Prokurator ukryła dokumenty ws. śmierci dziecka?
W tajemniczych okolicznościach odnalazły się akta dotyczące śmierci dziecka Małgorzaty Ossman z Wrocławia.
2012-09-25, 10:23
Posłuchaj
Tragedia kobiety zaczęła się w 2007 roku. Podczas porodu zmarło jej dziecko. Lekarz z wrocławskiej kliniki przy ul. Chałubińskiego nie rozpoznał, że akcja się zaczęła i zbyt późno przystąpił do cesarskiego cięcia.

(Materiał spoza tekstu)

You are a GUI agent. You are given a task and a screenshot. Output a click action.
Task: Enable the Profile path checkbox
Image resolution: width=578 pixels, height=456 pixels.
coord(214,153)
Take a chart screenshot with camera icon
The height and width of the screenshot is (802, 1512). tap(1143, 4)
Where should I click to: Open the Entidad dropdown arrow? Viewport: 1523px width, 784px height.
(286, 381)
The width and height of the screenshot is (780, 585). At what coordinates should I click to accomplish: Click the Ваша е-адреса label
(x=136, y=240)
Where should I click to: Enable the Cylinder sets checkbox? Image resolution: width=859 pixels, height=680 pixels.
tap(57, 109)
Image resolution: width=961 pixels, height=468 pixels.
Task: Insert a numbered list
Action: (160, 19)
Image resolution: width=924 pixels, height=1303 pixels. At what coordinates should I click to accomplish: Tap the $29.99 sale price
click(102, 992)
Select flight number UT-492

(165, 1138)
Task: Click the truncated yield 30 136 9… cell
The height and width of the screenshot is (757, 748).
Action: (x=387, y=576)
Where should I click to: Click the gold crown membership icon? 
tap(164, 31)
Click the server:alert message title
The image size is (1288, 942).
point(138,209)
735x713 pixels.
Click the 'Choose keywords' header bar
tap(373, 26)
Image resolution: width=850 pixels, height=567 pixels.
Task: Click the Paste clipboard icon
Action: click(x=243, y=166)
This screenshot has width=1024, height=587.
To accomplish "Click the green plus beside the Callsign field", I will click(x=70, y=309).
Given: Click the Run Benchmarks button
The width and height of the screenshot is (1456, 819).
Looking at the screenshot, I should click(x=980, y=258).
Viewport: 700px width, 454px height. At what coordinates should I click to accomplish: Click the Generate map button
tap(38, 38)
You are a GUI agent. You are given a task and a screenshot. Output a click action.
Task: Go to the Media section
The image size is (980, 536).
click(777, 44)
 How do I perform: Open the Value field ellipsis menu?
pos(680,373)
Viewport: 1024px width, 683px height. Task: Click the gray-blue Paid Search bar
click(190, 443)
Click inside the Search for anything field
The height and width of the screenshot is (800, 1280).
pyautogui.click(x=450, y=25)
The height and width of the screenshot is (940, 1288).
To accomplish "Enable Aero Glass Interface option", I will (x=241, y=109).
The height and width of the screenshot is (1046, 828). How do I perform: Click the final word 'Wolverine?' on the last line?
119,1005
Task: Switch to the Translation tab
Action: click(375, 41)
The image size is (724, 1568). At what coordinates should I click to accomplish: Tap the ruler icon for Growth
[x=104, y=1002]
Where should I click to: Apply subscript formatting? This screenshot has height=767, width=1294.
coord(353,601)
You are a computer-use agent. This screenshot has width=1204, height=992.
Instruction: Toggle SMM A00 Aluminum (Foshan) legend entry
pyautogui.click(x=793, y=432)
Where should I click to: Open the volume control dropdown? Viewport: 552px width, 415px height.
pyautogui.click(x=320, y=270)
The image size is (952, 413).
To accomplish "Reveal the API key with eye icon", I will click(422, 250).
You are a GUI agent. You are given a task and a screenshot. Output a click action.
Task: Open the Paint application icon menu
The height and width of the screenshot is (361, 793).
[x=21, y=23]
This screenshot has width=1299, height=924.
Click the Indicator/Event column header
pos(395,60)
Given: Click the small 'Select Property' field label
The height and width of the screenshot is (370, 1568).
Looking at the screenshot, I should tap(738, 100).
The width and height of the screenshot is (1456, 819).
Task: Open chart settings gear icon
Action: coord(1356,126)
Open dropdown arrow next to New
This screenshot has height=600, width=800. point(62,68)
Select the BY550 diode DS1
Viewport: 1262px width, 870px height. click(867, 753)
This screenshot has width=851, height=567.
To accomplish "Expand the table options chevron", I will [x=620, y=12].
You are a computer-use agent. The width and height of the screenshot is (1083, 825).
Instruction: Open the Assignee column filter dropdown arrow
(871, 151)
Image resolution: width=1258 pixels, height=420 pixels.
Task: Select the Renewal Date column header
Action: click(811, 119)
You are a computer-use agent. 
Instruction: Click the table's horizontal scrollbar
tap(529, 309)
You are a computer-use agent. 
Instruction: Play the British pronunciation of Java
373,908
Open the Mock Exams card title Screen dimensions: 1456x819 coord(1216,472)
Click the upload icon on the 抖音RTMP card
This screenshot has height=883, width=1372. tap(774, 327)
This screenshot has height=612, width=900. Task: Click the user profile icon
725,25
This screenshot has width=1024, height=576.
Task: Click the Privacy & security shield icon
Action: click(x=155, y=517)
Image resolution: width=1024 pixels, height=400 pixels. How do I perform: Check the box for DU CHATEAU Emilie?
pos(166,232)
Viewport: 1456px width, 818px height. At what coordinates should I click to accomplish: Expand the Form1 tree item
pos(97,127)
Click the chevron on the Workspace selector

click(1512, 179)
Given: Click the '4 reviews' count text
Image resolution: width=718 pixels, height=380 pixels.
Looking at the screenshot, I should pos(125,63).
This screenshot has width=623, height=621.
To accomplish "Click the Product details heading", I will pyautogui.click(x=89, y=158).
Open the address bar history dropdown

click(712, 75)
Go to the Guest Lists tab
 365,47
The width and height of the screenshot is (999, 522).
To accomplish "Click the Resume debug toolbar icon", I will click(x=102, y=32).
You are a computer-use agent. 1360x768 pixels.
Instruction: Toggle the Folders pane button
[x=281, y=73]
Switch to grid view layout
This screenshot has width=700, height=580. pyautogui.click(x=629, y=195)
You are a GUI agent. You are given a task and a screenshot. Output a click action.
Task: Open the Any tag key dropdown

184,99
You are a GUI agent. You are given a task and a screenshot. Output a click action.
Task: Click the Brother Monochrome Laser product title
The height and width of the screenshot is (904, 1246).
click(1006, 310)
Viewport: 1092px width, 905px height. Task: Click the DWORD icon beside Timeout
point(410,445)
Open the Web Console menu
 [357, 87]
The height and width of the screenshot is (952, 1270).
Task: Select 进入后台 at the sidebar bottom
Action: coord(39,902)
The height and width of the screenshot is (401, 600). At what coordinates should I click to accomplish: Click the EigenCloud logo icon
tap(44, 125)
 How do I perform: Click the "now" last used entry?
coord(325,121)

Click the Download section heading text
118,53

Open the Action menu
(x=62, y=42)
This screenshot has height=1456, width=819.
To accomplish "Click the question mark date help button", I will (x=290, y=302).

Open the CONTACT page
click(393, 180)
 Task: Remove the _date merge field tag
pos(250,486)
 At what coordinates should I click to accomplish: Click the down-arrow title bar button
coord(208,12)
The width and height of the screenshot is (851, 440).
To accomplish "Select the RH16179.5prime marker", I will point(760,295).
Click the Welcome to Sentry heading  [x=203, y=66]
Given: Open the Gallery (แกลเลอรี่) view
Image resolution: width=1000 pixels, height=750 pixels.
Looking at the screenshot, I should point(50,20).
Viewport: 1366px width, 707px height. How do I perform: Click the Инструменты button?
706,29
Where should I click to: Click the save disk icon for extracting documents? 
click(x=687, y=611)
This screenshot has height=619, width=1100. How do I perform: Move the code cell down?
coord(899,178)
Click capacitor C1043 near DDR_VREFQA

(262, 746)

Prokuratura postawiła mu zarzuty. Biegli określili jego winę ale dokumenty zaginęły, gdy wrocławska prokuratura przesłała je do uzupełnienia. Śledztwo ugrzęzło. W tym czasie Małgorzata Ossmann słała pisma do prokuratury apelacyjnej i skargi na opieszałość prokuratury rejonowej. Twierdzi, że prowadząca sprawę prokurator Justyna D. zwodziła ją.
W końcu kobieta sama spróbowała namierzyć zaginione dokumenty. O pomoc poprosiła dziennikarzy. Wtedy dokumenty się znalazły. Okazało się, że były w jednym z zakładów medycyny sądowej na terenie kraju. Niewykluczone, że zostały tam wysłane dopiero kilka dni temu, kiedy o sprawie zrobiło się głośno.
Ostatecznie prokurator Justyna D. została zdymisjonowana. Zaraz po tym trafiła do szpitala. Jej sprawą zajmie się prokuratura w innym mieście. - Zapadła decyzja o objęciu jej nadzorem zwierzchnim przez prokuratora okręgowego - powiedział dziennikarce Radia Wrocław Beacie Jackowskiej rzeczniczka Prokuratury Okręgowej Małgorzata Klaus.
REKLAMA
Postępowanie w sprawie śmierci dziecka Małgorzaty Ossmann nadal będzie prowadzić Prokuratura Rejonowa Wrocław-Śródmieście, ale zmieni się prokurator. - Wierzę, że to nie jest tylko dla mnie. Inni ludzie pokrzywdzeni w różnych sytuacjach będą odważniejsi – mówi przez łzy Małgorzata Ossman.